Lay out everything from the start of the entries down to the line containing "Action: coord(110,36)" as a two-column CSV with the headers instruction and response, one row per entry, each value in a single quoted field with line breaks replaced by spaces. Omit the pictures.

>> BEGIN PROVIDED INFORMATION

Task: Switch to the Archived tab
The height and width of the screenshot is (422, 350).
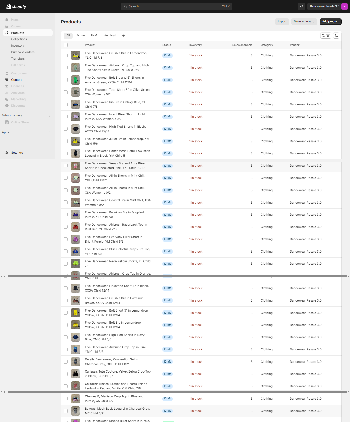Action: coord(110,36)
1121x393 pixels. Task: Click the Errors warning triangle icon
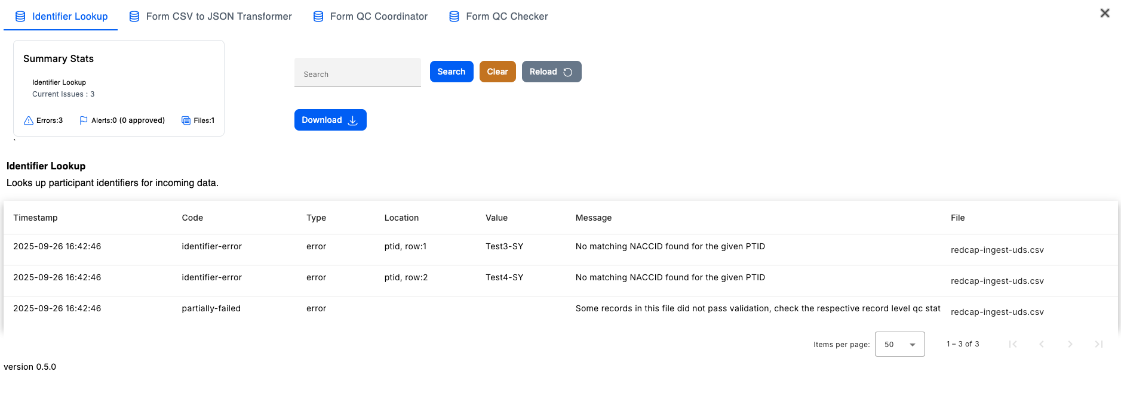29,120
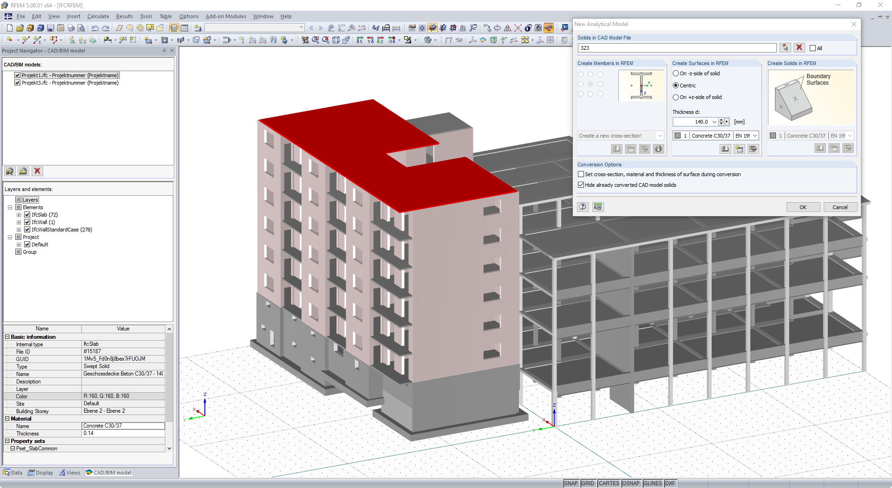Open the thickness value dropdown showing 140.0
The image size is (892, 488).
tap(715, 121)
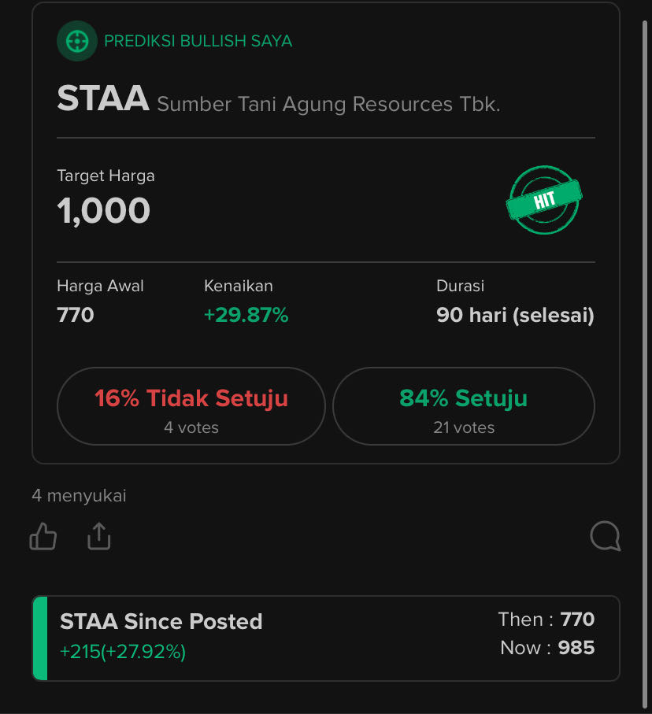The image size is (652, 714).
Task: Click the vertical scrollbar on the right
Action: [645, 364]
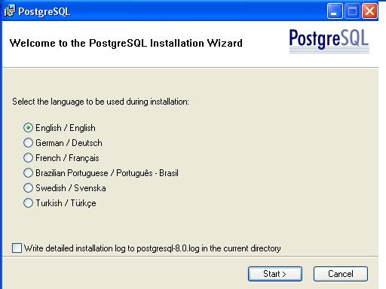Select German / Deutsch language option
The width and height of the screenshot is (386, 289).
(28, 143)
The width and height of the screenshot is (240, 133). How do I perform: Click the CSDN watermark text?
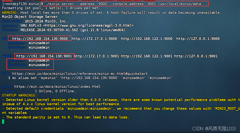pyautogui.click(x=214, y=129)
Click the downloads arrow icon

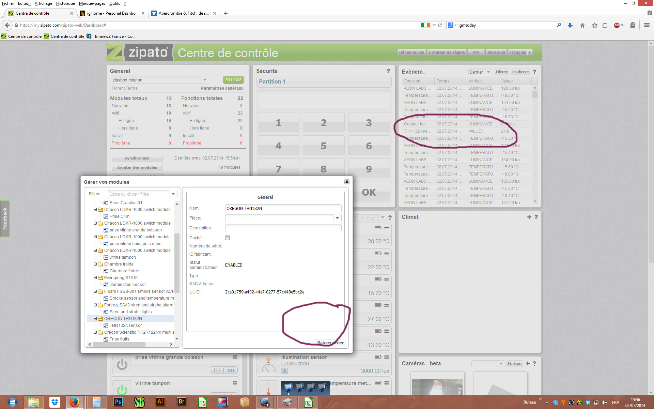pos(570,25)
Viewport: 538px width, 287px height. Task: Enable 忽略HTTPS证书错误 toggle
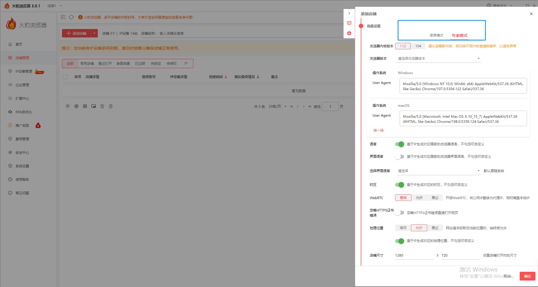[x=399, y=213]
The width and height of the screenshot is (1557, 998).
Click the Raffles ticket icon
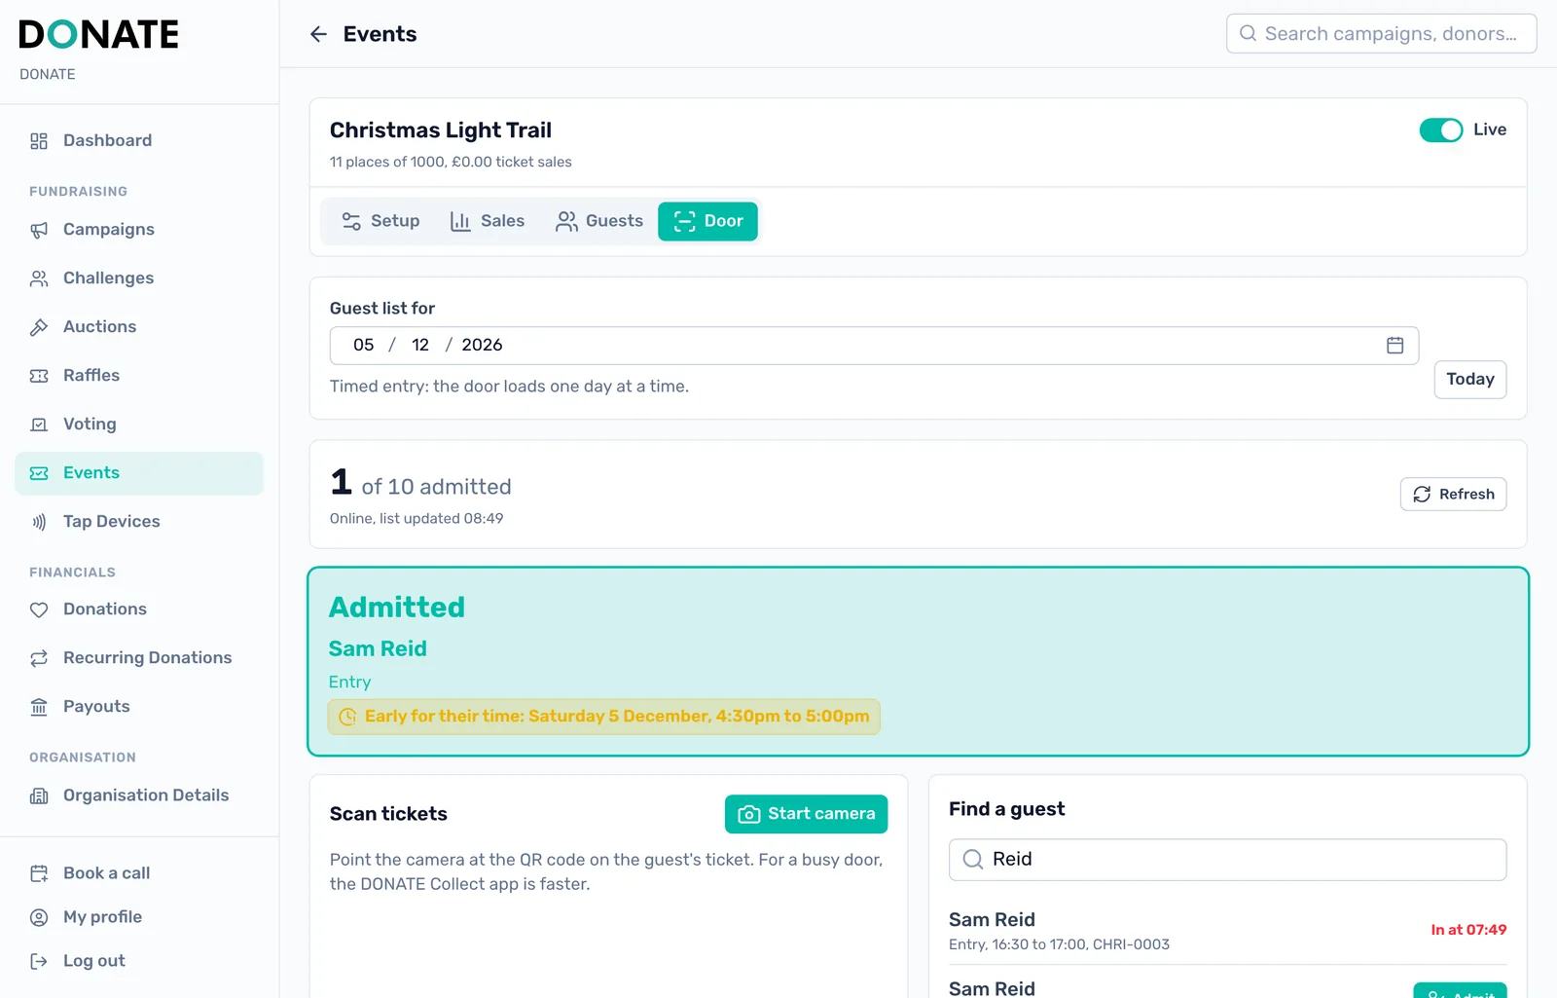pos(39,376)
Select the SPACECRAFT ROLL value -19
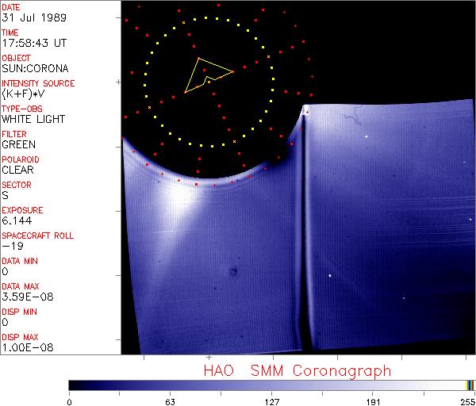The height and width of the screenshot is (406, 476). pos(11,246)
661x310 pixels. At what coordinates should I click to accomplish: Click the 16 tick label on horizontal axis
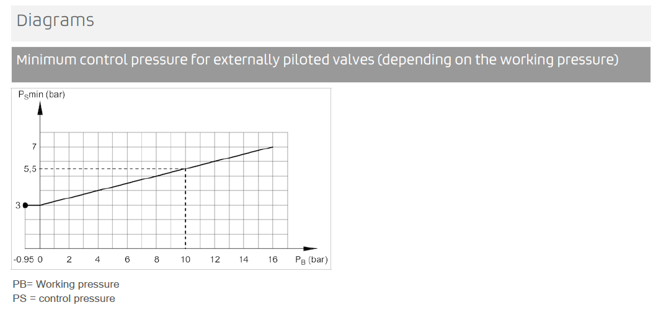[273, 259]
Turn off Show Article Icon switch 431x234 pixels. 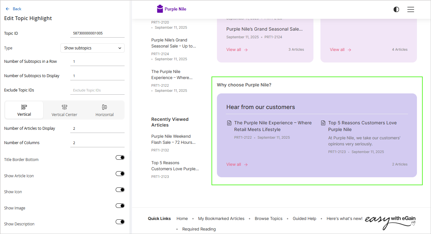[x=120, y=174]
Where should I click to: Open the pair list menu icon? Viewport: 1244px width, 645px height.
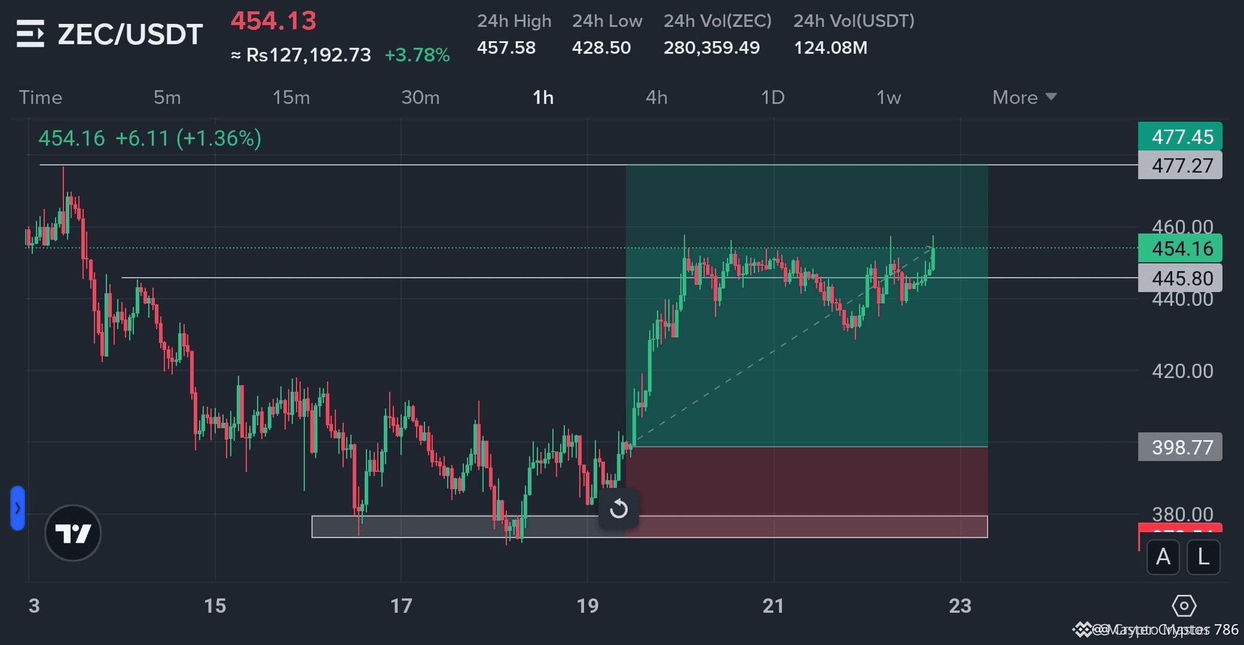[x=30, y=33]
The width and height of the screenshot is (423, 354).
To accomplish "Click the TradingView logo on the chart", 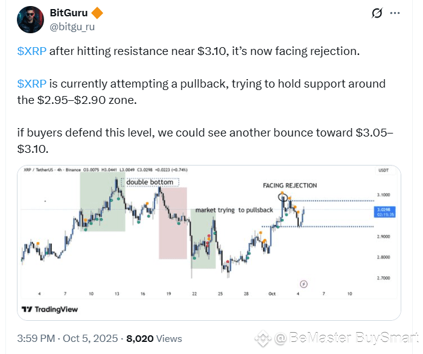I will pos(49,309).
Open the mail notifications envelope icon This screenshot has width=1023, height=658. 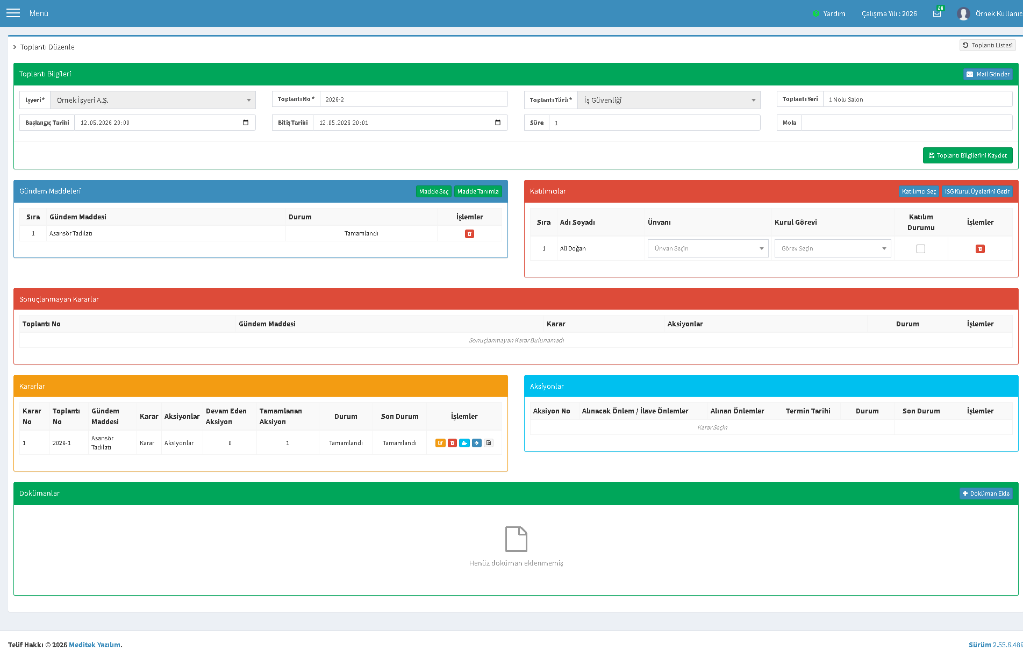pos(937,13)
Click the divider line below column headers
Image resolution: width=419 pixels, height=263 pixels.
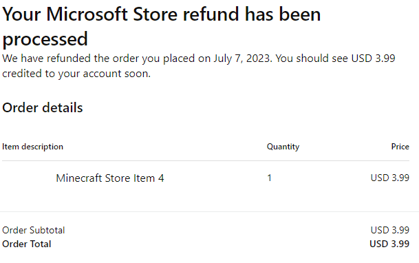tap(206, 161)
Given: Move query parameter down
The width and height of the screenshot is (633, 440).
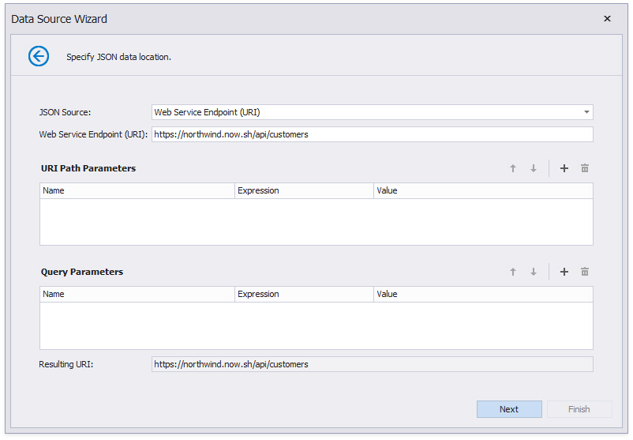Looking at the screenshot, I should click(x=534, y=272).
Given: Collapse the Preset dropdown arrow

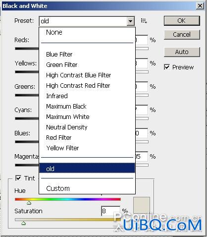Looking at the screenshot, I should click(x=130, y=21).

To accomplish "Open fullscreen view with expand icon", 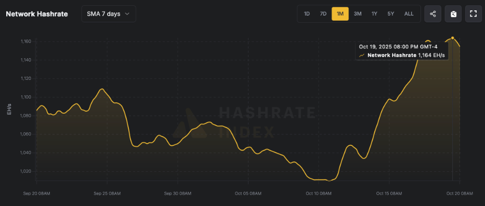I will pyautogui.click(x=473, y=14).
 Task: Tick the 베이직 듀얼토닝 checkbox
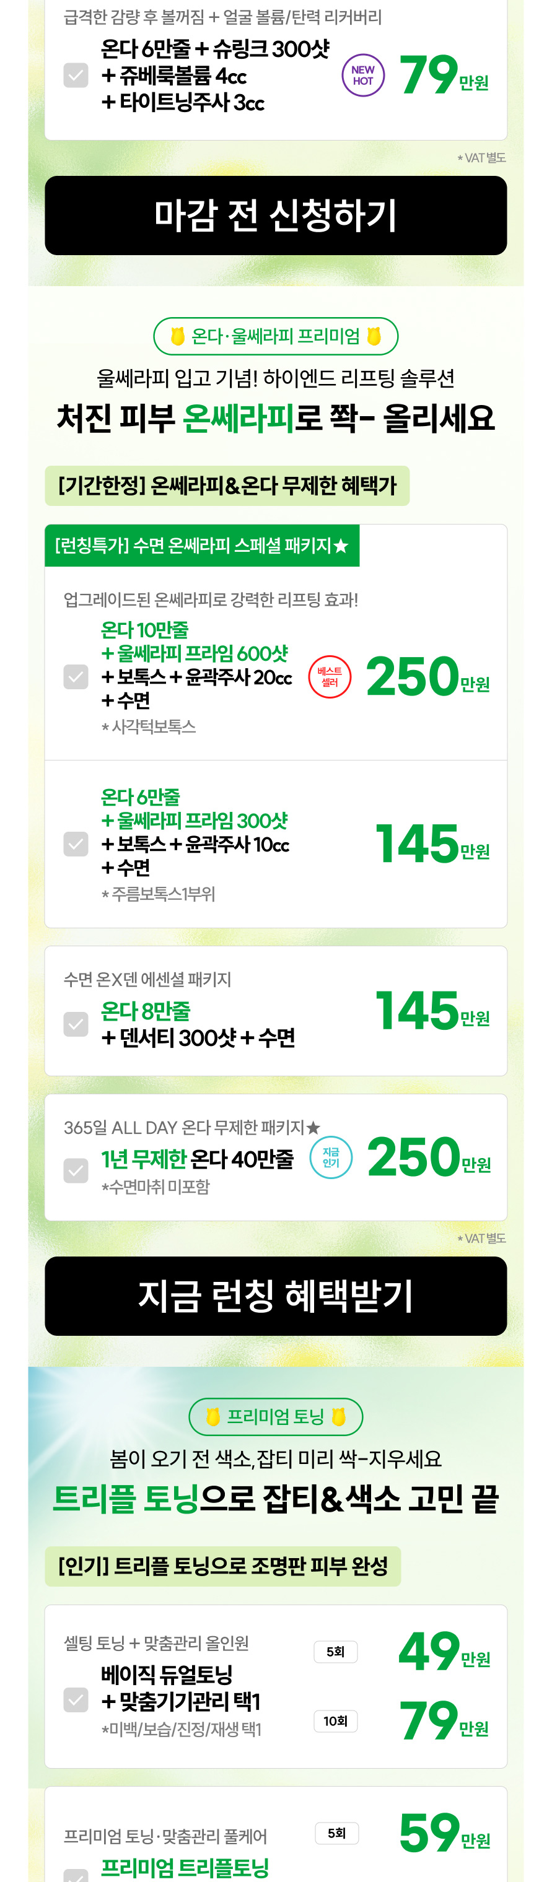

>> END PROVIDED INFORMATION

■ TASK ANSWER:
instruction,response
"Task: Switch to the Archived tab The height and width of the screenshot is (422, 350).","Action: coord(110,36)"